Remember yesterday-how I told you about the kitchen sink? Well, the plumbers did come today-and I offered that glass of water (Good Deed!)...but not to the first round of plumbers that showed up. Curious? Ok, here's how it went...
A couple of nights ago, we ran the disposal, which worked just fine until we shut it off. At that point, it regurgitated everything back up the drain in both sinks, pretty gross. So, my husband did his best to figure it out but eventually had to admit defeat and call our property managers. When they finally called us back this morning, it was after 11:00 am and I had a box of irreplaceable things packed in case our house burned down. See, when I walked in the door after dropping Hubby off at work, all I could smell was hot, melted plastic coming from the kitchen. I was a little freaked out. I discovered that the source of the smell was coming from the cupboard under the sink, so I immediately unplugged the garbage disposal and made a call to my husband who called the property managers yet again. Our response (the 11am one) came two hours later with the promise of someone coming to our rescue on Monday-IN THREE DAYS. That would be three days without using our sink or dishwasher with the smell of melted plastic hovering about the sink. I was slightly panicking, which is why I packed the box. Anyway, the manager called me directly and I was able to explain the situation. She responded with " Well, I'll see if I can call someone to come help, but I don't think it'll happen until late this afternoon." Great. How comforting. My house is melting around me and you don't care. Fine, I can handle this. When the plumbers called me, they also told me that they could come out on Monday. Did no one understand? What was going on here? Where was the communication? Once again I had to explain the potential melting pipe situation and finally...FINALLY someone understood! Forty-five minutes later, there were two plumbers standing on my doorstep. Two butt-crack angels of hope with the capability to save my home from certain doom. I was so relieved.

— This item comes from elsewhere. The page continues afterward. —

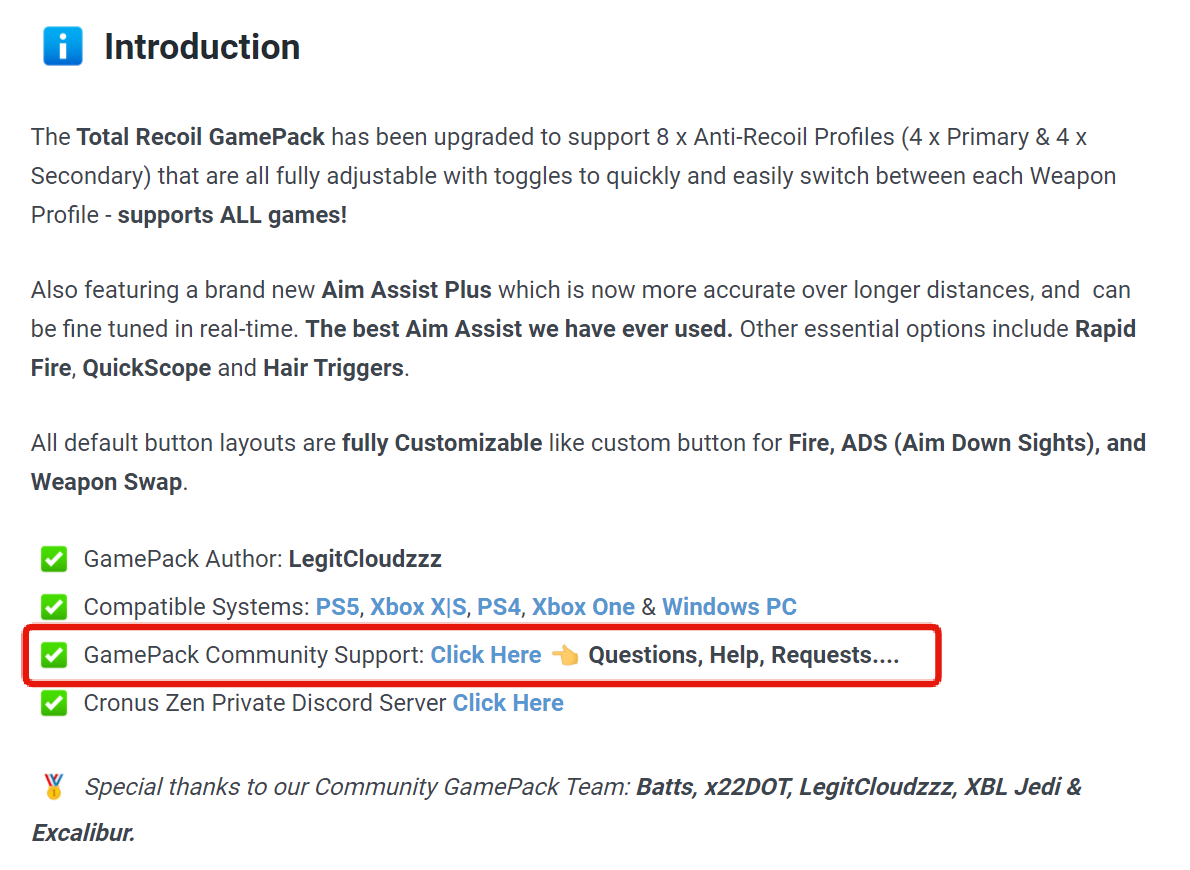This screenshot has width=1190, height=870.
Task: Click the green checkmark beside GamePack Community Support
Action: (54, 655)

Once again, I explained the goings-on and then went back to the business of my Scrappy Trip Along quilt. Five minutes later, Butt Crack 1 and Butt Crack 2 informed me that my disposal was fine, the melting smell was being caused by a continuously running disposal motor (keep in mind that this thing was unplugged and that it had been turned off already for at least 36 hours.) and that the problem is that the pipe outside was clogged. Oh, and they couldn't smell anything...probably because I had just baked cookies and that was the prominent smell in the house.
I thanked the Butt Crack Twins and sent a text to my husband with this puzzling development in the Sink Saga. We weren't very pleased at all.
Twenty-five minutes later there was another knock on the door. It seemed the Butt Crack Duo had an additional member to their party. He was late to the party and, surprisingly, without information from either the plumbing company or the property management. I found myself yet again explaining the situation. I expected him to say "Oh, ok, one of our guys was already here and they couldn't fix it? I guess that's it then, see you!" But instead, he asked if he could come in and take a look at it. Ten minutes later, the sink was fixed. FIXED. I was so grateful that I skipped right past that offer of a glass of water and gave him a bagful of cookies. He tried to refuse but I gleefully insisted and I think he was secretly happy to take them. (I imagine that he scarfed them down before he even got out of my driveway.)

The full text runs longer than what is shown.